◆ WORK INSTRUCTIONS:
1. In the case study of the premature infant Adrienne, how much did she weigh at birth?
2. Continue the case study of the premature infant Adrienne from its last sentence.

:: EXTRACT PROVIDED ::

Taylor Harrington, NICU Nurse.
This case study follows Adrienne, a premature infant whose Neonatal Intensive Care stay was complicated by bowel perforations, significant faecal peritonitis and large volume turbid ascites, secondary to a milk curd obstruction. She required a beside laparotomy in the Neonatal Intensive Care Unit (NICU) and her postoperative journey was very difficult, complicated by hypovolemic shock, an aortic clot, a wound dehiscence with a fistula formation, and a further deterioration with septic shock leading to reduced blood flow to her small bowel.
Adrienne was born prematurely at 23 weeks +5 days gestation weighing 645 grams. Her weight was in the 92nd centile for her gestion and sex. She was intubated at birth for poor respiratory effort and given one dose of surfactant in the delivery room. She was transferred to NICU where she continued to need escalating respiratory support to High Frequency Oscillation Ventilation (HFOV) and received two further doses of surfactant. Maternal placental swabs were positive for Enterococcus Faecalis, and Adrienne received 36 hours of antibiotics after her birth. The antibiotics were discontinued at that time because Adrienne’s blood cultures remained negative.
Although Adrienne’s lungs were still developing and she was requiring significant ventilation support, she was slowly grading up on gastric feeds. She had a brief set back on day 5 of life, when she developed ventilator associated pneumonia, but was treated with another course of antibiotics. She passed her first meconium on day 7 of life and her abdomen was examined to be soft and non-tender.
On day 11 of life, Adrienne deteriorated and had increased abdominal distention. Necrotising enterocolitis is always a concern from premature babies with abdominal distention, so blood cultures were taken, and she was started on antibiotics to cover for gut concerns. Her feeds were stopped, and she was placed nil by mouth (NBM) at this time. Xray films revealed reduced gas in the bowel loops but no free air. She continued to deteriorate over the next few days and on day 14 of life she suffered hypovolaemic/septic shock. She required multiple saline boluses and significant inotropic support of adrenaline, noradrenaline, dopamine and hydrocortisone to keep her blood pressures within normal ranges for a baby of her gestation.
On day 15 of life, Xray films revealed fluid filled bowel loops and abdominal wall oedema, with reduced central gas and looked concerning for a perforation. At this time, Adrienne was prepped for transfer to a tertiary surgical facility where she would undergo a laparotomy to determine what was causing her extreme abdominal distension. She was only 25 weeks +5days corrected gestational age and weighed 790grams.
Once Adrienne arrived in the surgical NICU, it was evident that she was too unstable to transfer down to theatre. She was requiring significant ventilation support, inotropic support and was very unstable during the short transfer from the referring hospital. The paediatric surgeons prepared their team for a bedside laparotomy in NICU.

:::
:: EXCERPTED DATA ::

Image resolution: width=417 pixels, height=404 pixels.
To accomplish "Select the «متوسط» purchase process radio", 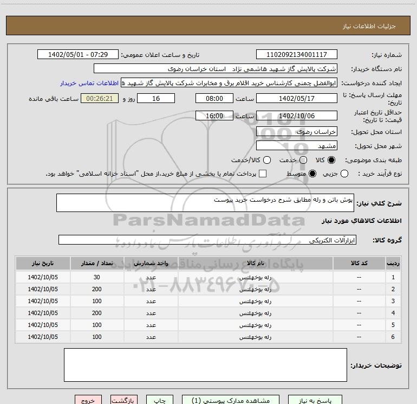I will (312, 174).
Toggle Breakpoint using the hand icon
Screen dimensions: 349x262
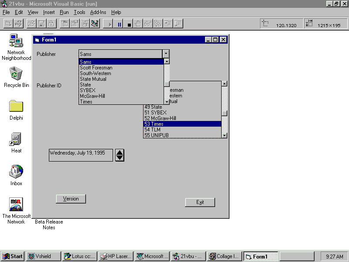tap(138, 24)
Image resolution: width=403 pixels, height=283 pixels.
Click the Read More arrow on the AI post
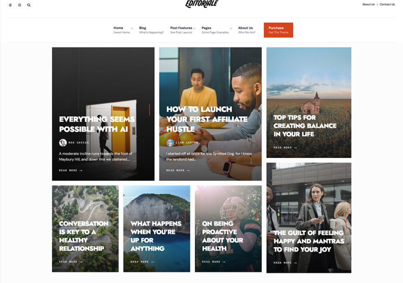81,171
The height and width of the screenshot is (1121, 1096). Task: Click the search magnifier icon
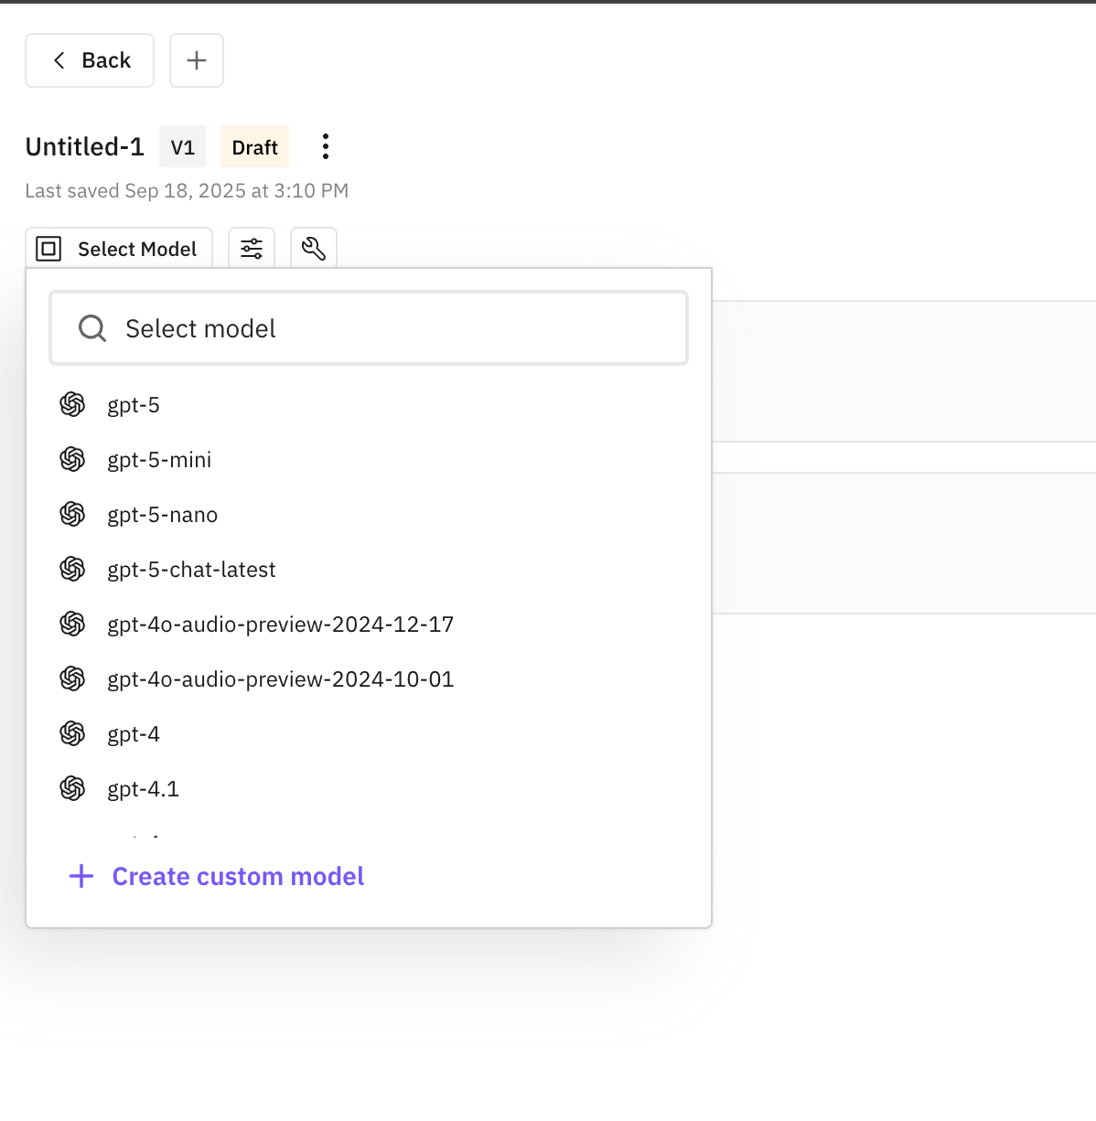tap(92, 328)
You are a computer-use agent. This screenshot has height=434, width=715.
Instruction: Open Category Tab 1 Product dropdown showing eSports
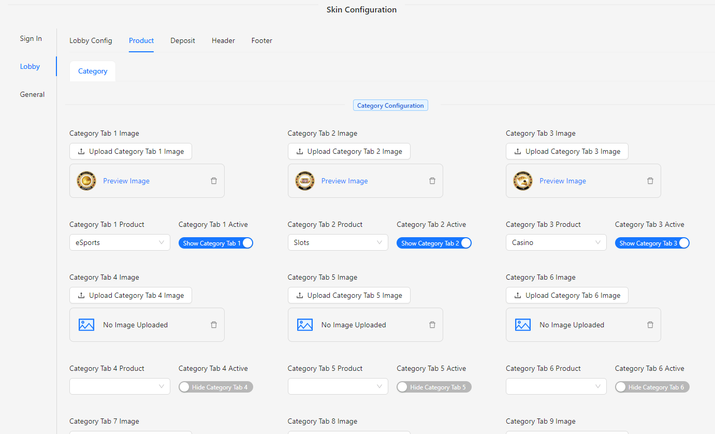point(120,242)
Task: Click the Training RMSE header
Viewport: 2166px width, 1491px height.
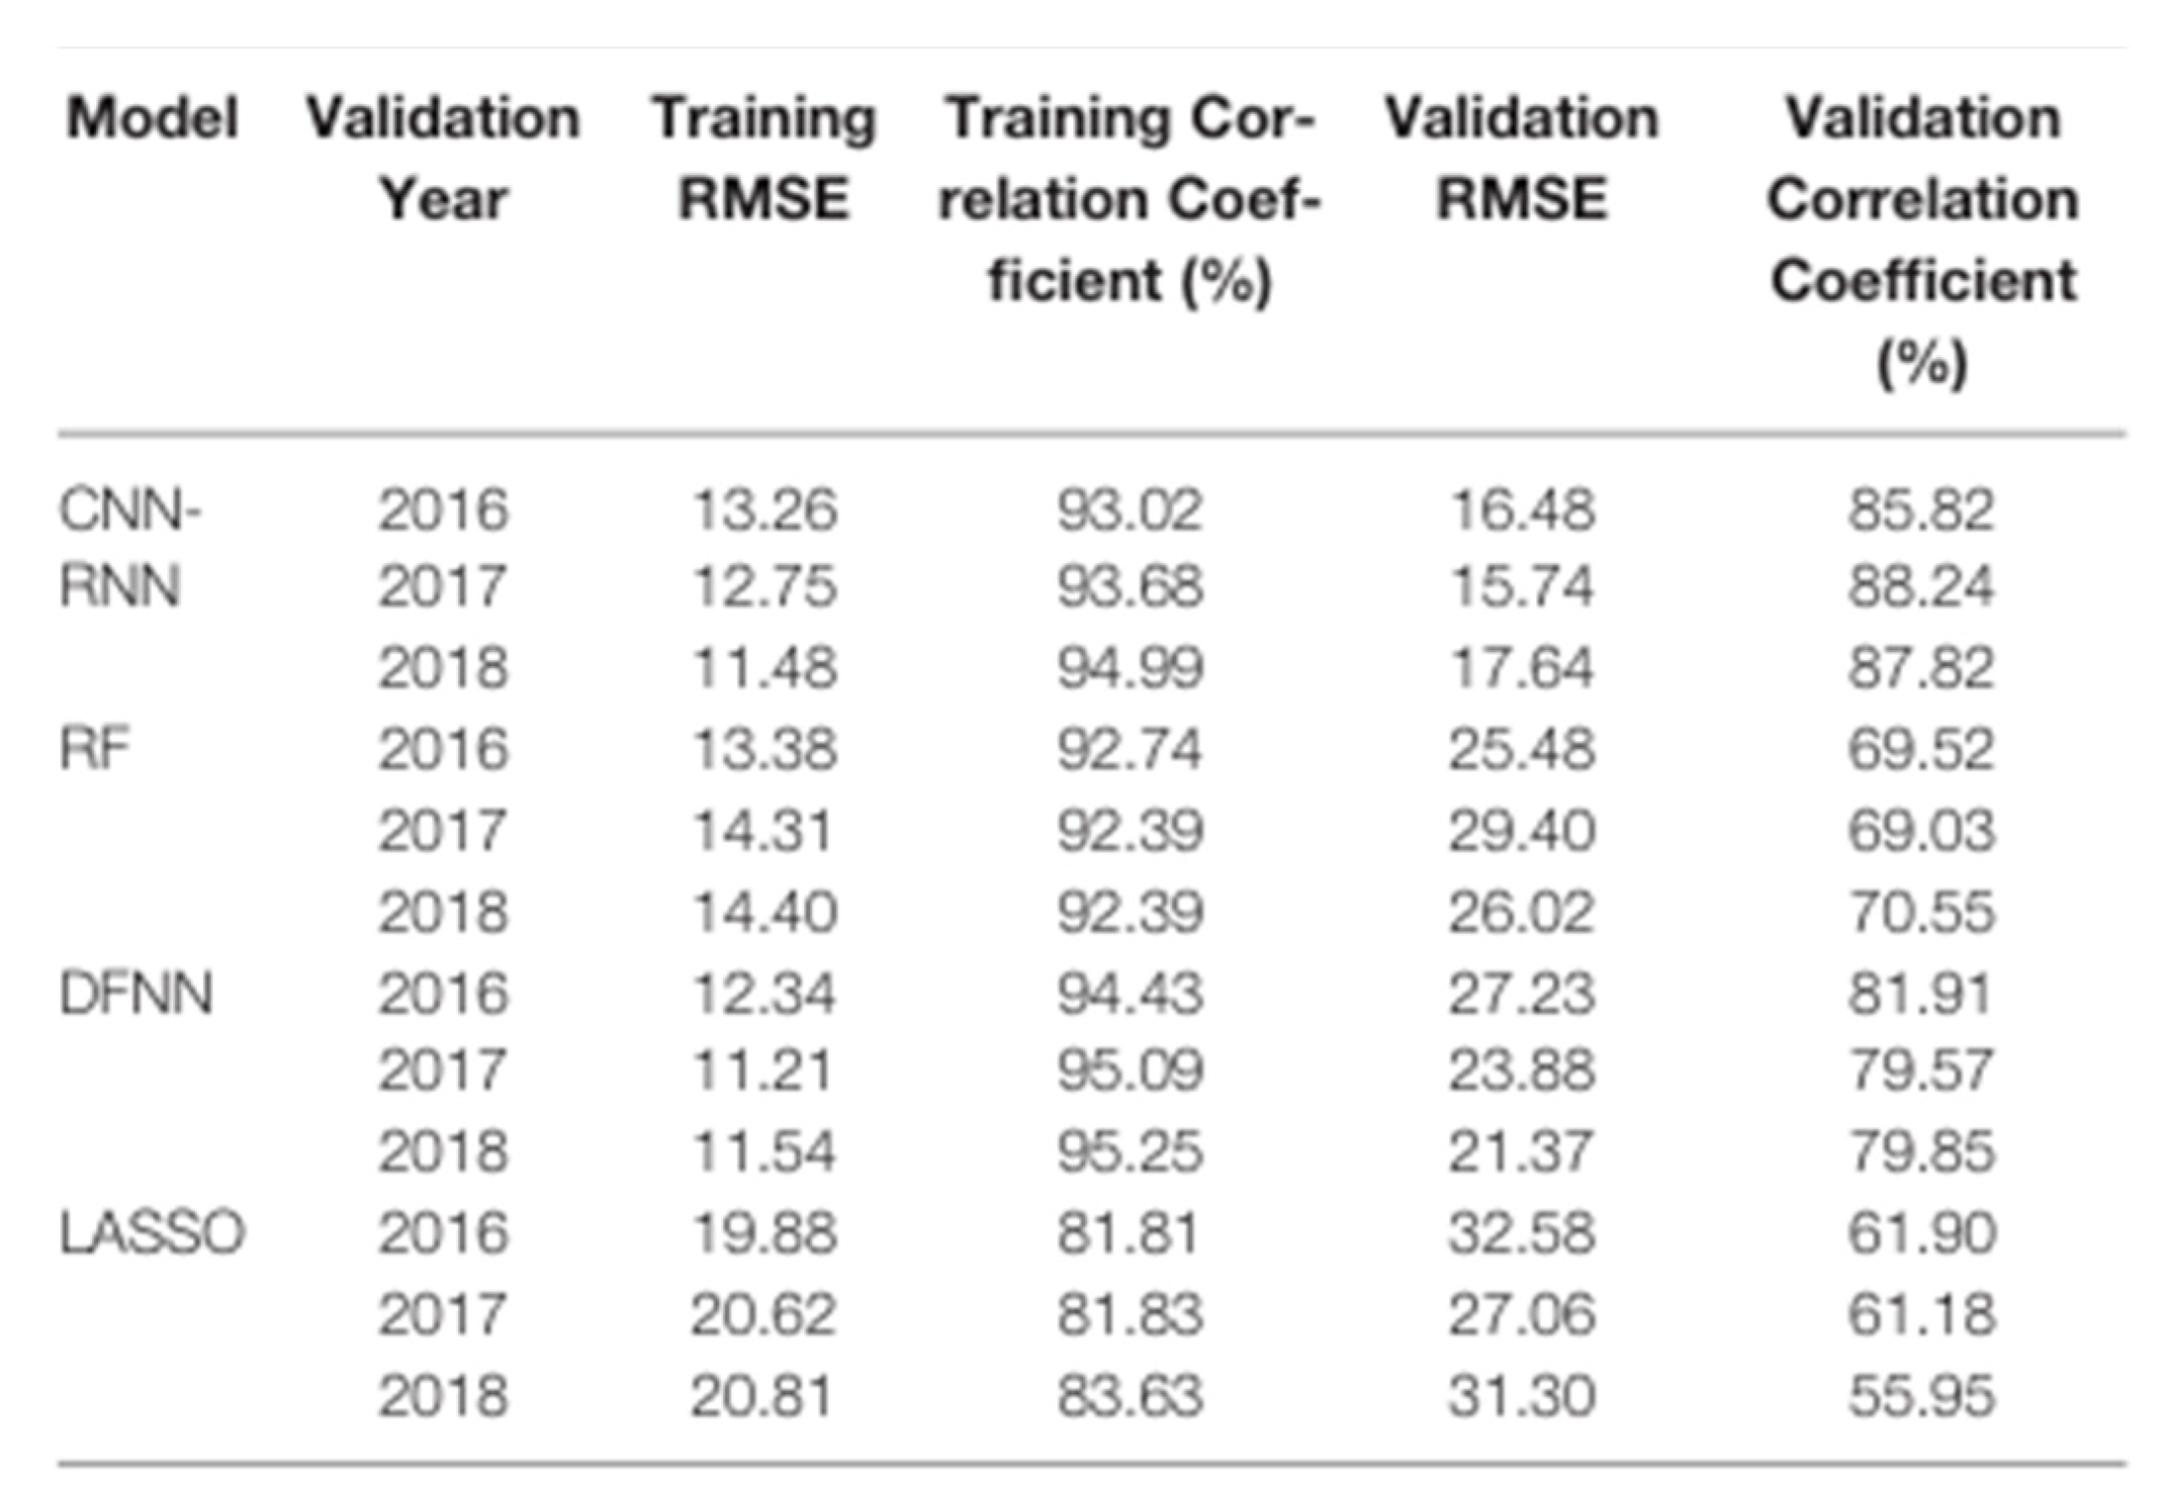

:::

◆ YOUR WRITTEN ANSWERS:
1. 645 grams.

2.
Surgery commenced within 30 minutes of Adrienne’s arrival. During the laparotomy, the surgical team encountered large volume turbid ascites and significant faecal peritonitis. There were two perforations in the ileum located 5 centimetres apart. There was 50 centimetres of small bowel from the duodenojejunal flexure to the site of the perforations, a 10 centimetre section containing the perforations that was resected and then 25 centimetres of terminal ileum remained intact. The terminal ileum was obstructed with a large milk curd obstruction, which was milked out from the bowel. The bowel appeared otherwise healthy and viable with normal rotation. The surgical team washed out Adrienne’s abdominal cavity with warm saline and formed an ileostomy and a distal mucous fistula. Her abdomen was closed, and she began her long recovery from a milk curd obstruction.
Adrienne remained unwell for a few days postoperatively but was eventually weaned off her inotropes and was making improvements. She still struggled with her underdeveloped lungs but was able to be transitioned onto conventional ventilation and eventually trialled on continuous positive airway pressure (CPAP). Unfortunately, she had two unsuccessful attempts at extubation in the first three weeks post-op. On day 38 of life, postoperative day 23, Adrienne was once again unsuccessfully extubated to Non-Invasive Positive Pressure Ventilation (NIPPV). On day 45 of life (postoperative day 30) the neonatal team decided to start Adrienne on a course of dexamethasone to slow down the progress of her evolving chronic lung disease and wean her oxygen requirement. It was around this time that there was an incidental finding of a large aortic clot that was discovered during a routine echocardiogram looking to see if Adrienne’s Patent Ductus Arteriosus (PDA) was causing her respiratory issues. She required a heparin infusion for this for 4 weeks.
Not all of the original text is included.